API plans to use lobbying muscle to repeal renewable fuel standard
Source: Amanda Peterka, E&E reporter • Posted: Wednesday, November 28, 2012
Bob Greco, API’s head of downstream activities, said the oil industry trade group plans to begin by approaching a bipartisan group of House and Senate members who earlier this year called on U.S. EPA to waive the corn ethanol requirement in response to the drought. API also plans to “hit the ground running” on “educating” new members of Congress, Greco said.
API has previously urged Congress to reform the renewable fuel standard, but today Greco said the group’s opinion has evolved based on an “accumulation of problems.”
“Despite repeated and ongoing efforts to address the program’s shortcomings — through regulatory petitions, legal actions and suggested solutions to implementation concerns — little has been done to make the program workable, and sometimes actions have been taken that make matters worse,” Greco said today. “There is a fundamental flaw in the enabling statute, so the only way to fix it is to scrap the law and start over if Congress believes such a program is necessary.”
The 2007 renewable fuel standard calls for 36 billion gallons of traditional ethanol and advanced biofuel to be blended into the nation’s gasoline supply by 2022. It sets up a system of credit trading for refiners to meet the obligations and imposes penalties when they don’t.
The standard has come under fire this year as critics have blamed it for driving up corn prices in the face of the drought. EPA recently denied a petition by several livestock-state governors to provide a short-term waiver of the corn ethanol section of the standard, a move that led critics to call on Congress to take action.
API, Greco said, will join a wide coalition of partners in its effort to repeal the RFS, including livestock groups and some environmental organizations.
Greco said the standard and EPA’s administration of it contained “many flaws,” including requiring refiners to purchase credits for advanced biofuel that doesn’t exist and failing to address fraud in the credit marketplace.
Biofuels groups responded quickly to API’s call for repeal, saying such action would undermine efforts to build up the advanced biofuels sector and to increase energy independence.
D.C.-based ethanol trade group Growth Energy, one of several groups that recently joined a coalition to fight efforts to undermine the RFS, said the oil industry was using the “same old talking points.”
“I am not surprised to hear that API held a press conference to discuss how to ‘fix’ the RFS. This is a classic example of the fox guarding the chicken coop. Really?” Tom Buis, CEO of Growth Energy, said in a statement. “Special interests will stop at nothing to discredit the success of renewable fuels created right here at home to ensure their lock on the fuels market goes unchecked.”

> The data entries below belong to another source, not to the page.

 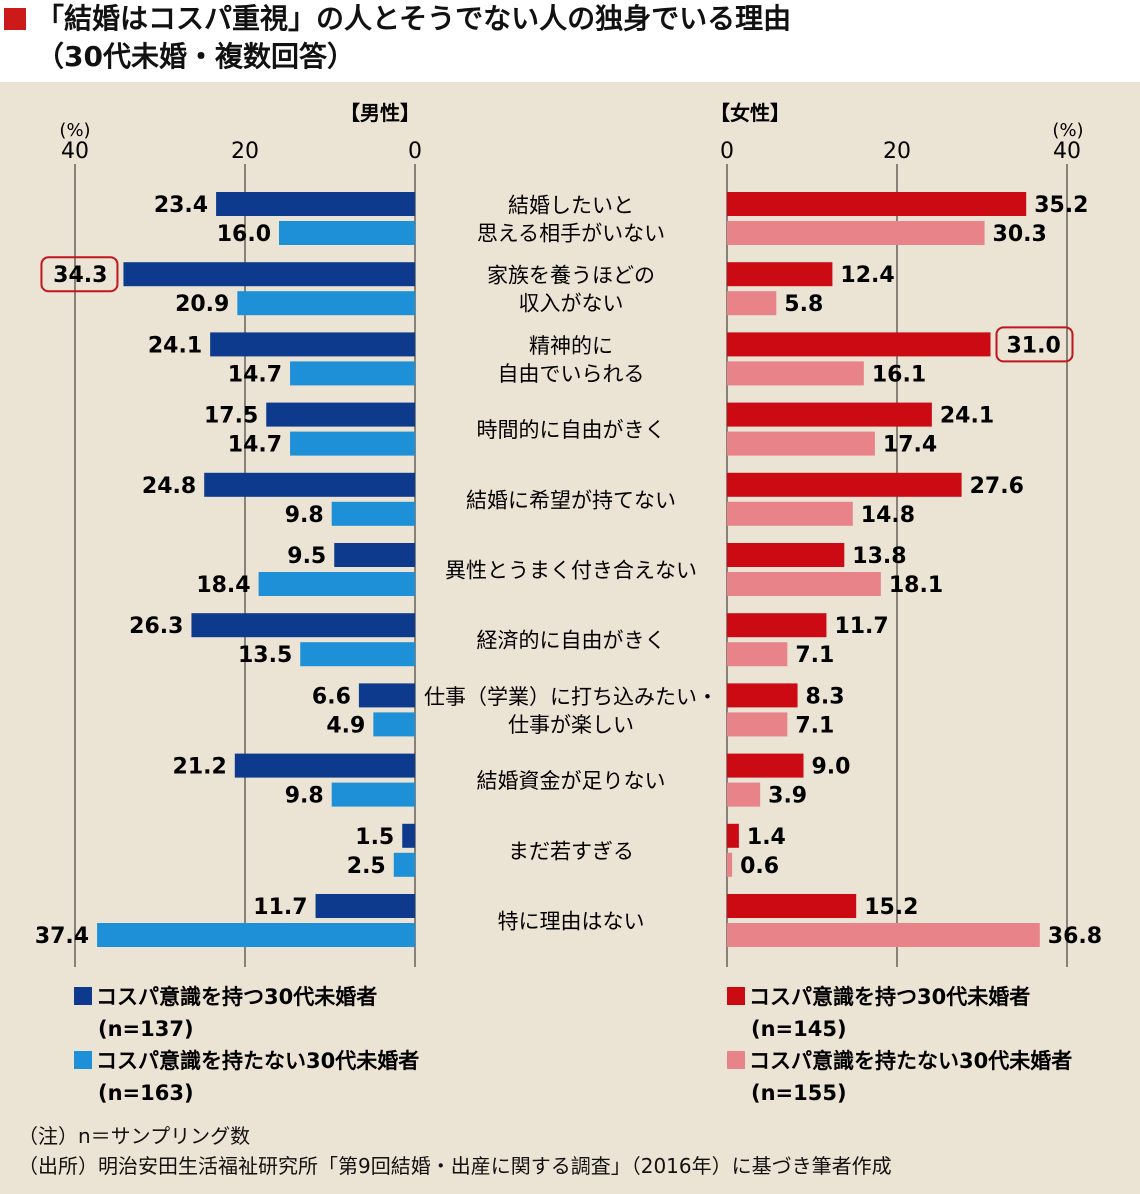 What do you see at coordinates (1067, 152) in the screenshot?
I see `x-tick-female: 40` at bounding box center [1067, 152].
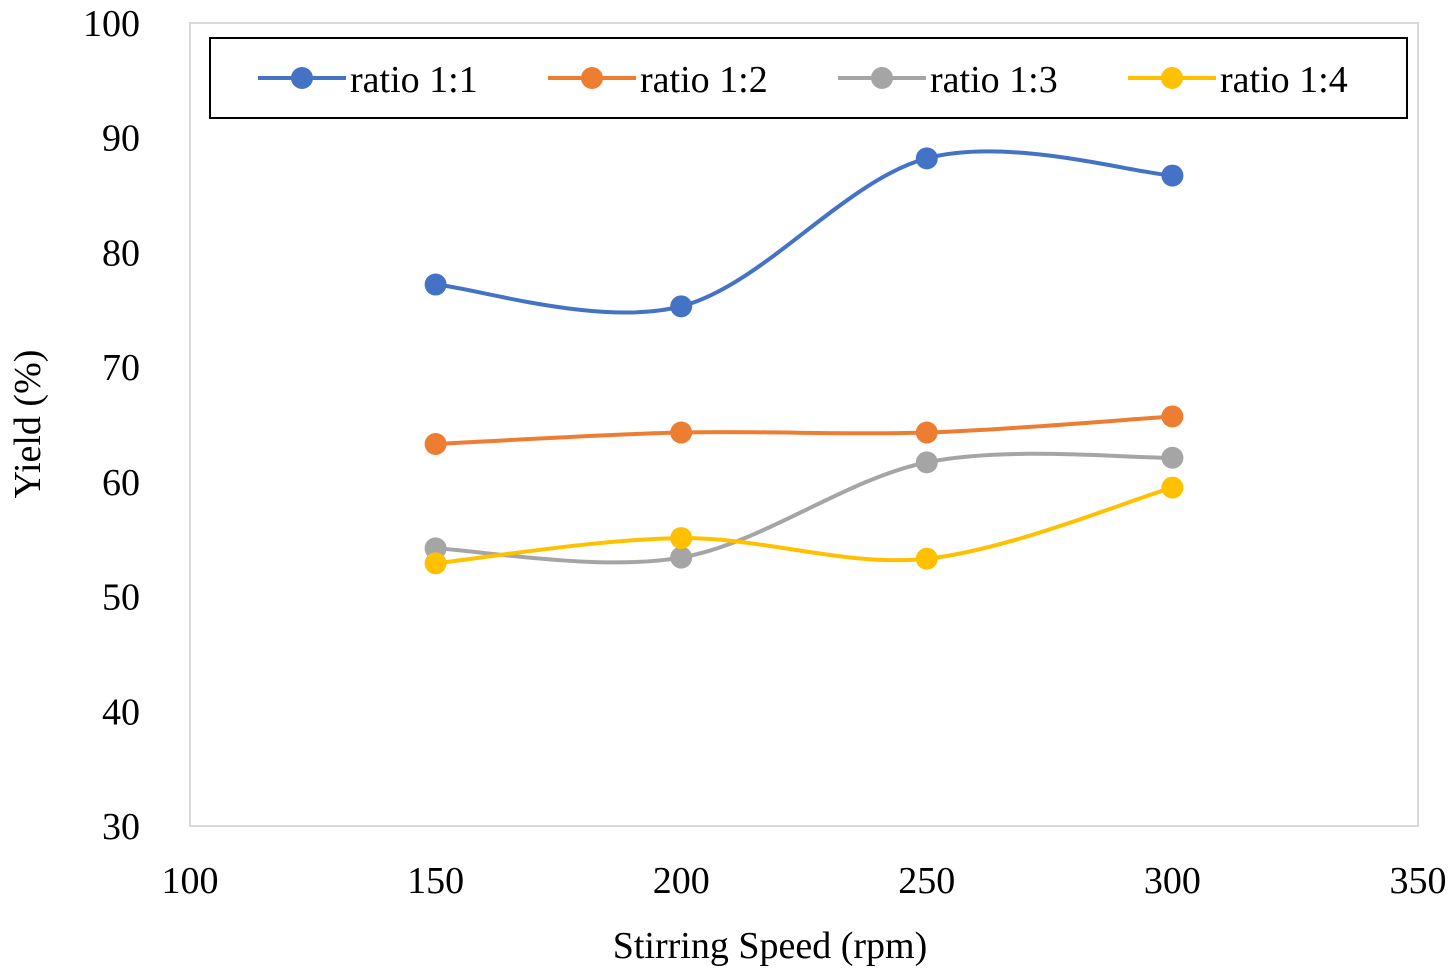 The width and height of the screenshot is (1453, 976). What do you see at coordinates (414, 80) in the screenshot?
I see `legend-label: ratio 1:1` at bounding box center [414, 80].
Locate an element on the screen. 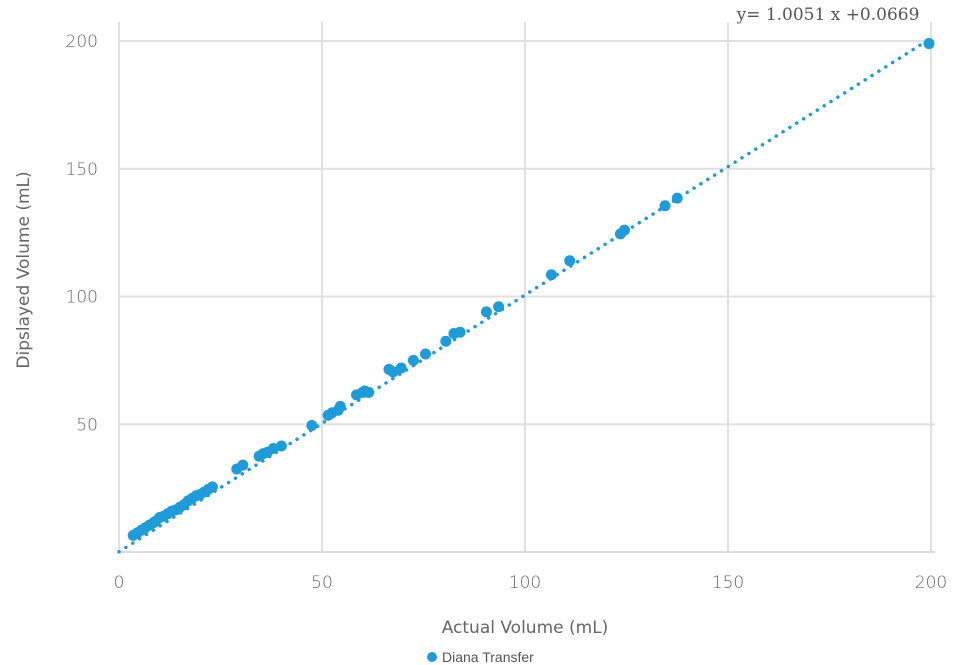  x-tick-label: 150 is located at coordinates (728, 583).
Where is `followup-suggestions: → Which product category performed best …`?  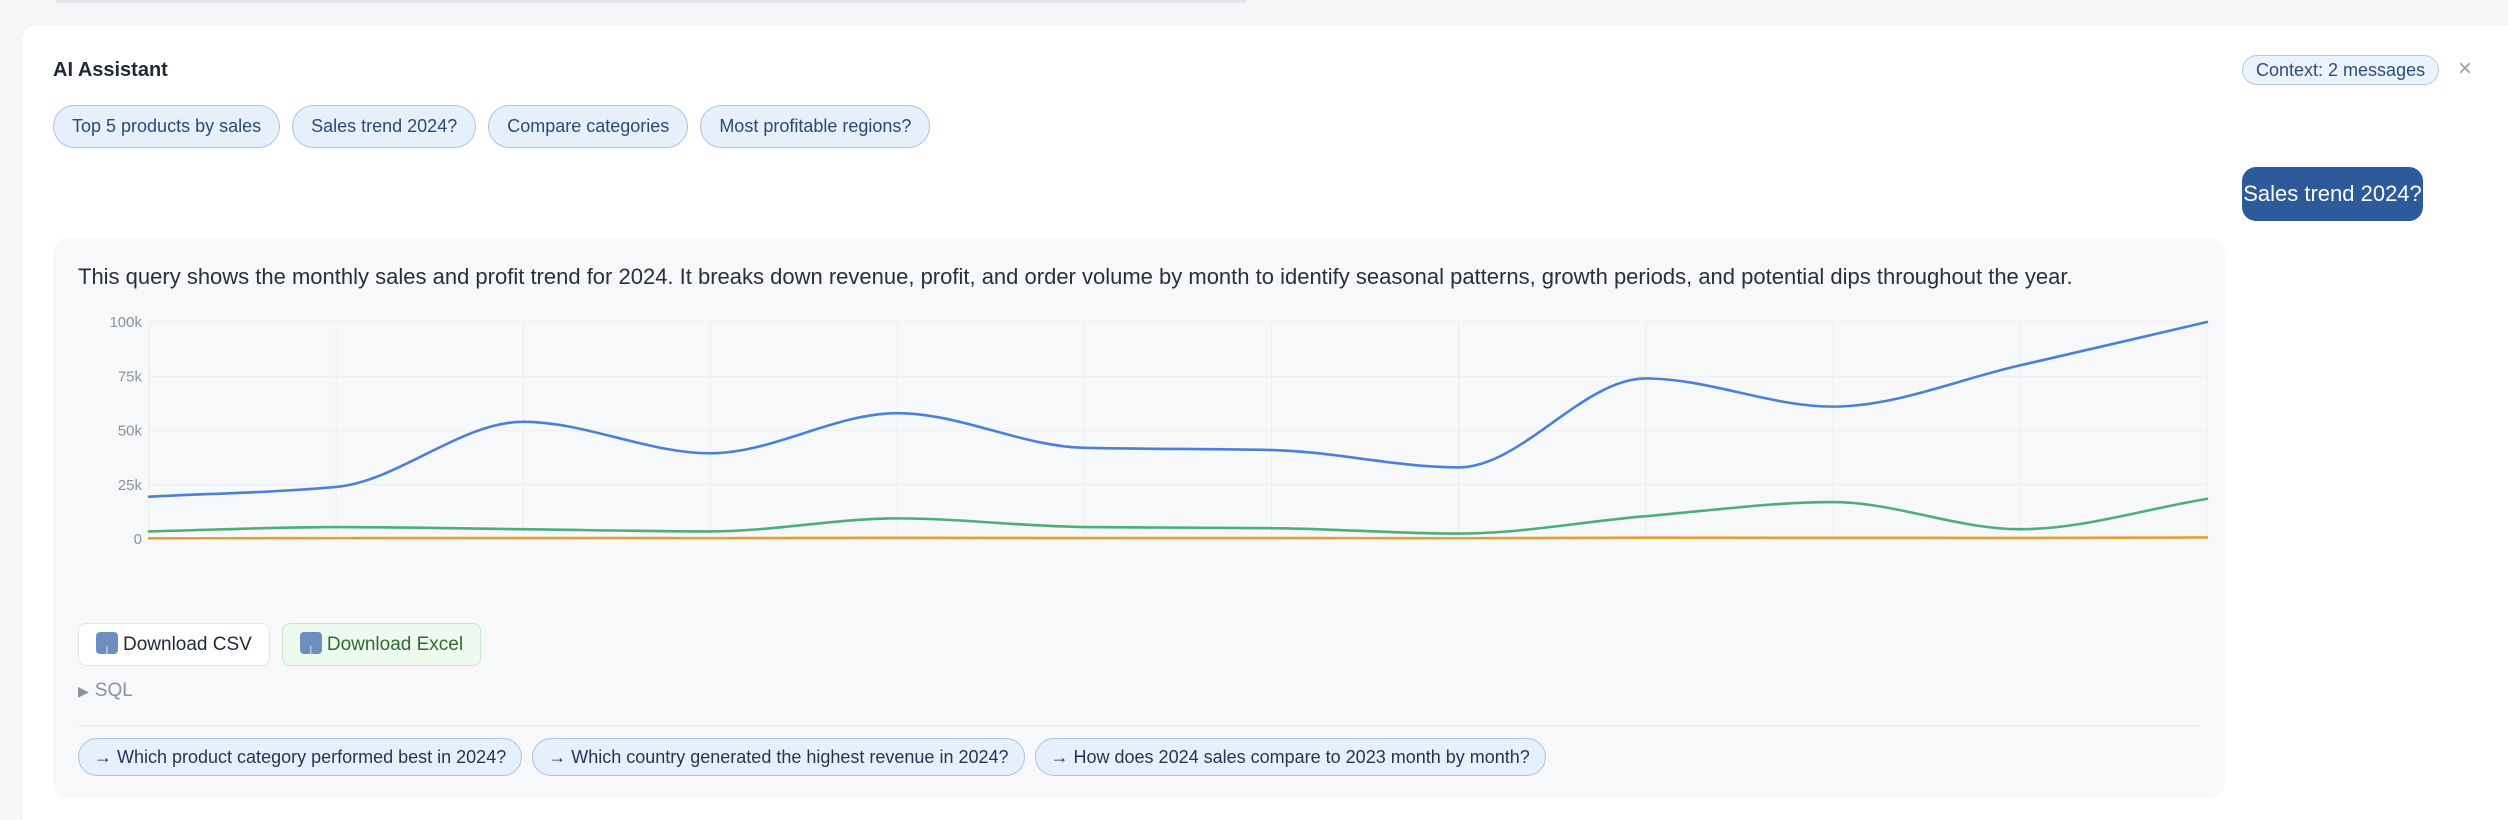
followup-suggestions: → Which product category performed best … is located at coordinates (812, 757).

API’s repeal call came just a day after it filed a lawsuit against the agency over its 2013 biodiesel requirement of 1.28 billion gallons, calling it “overzealous” and “unworkable.”
Last week, American Fuel & Petrochemical Manufacturers filed a similar lawsuit with the U.S. Court of Appeals for the District of Columbia Circuit. The groups have also petitioned the agency directly for review of the requirement, which represents a 28 percent increase from this year’s biodiesel level.
The suits are among several filed by both organizations against the agency over various aspects of the renewable fuel standard.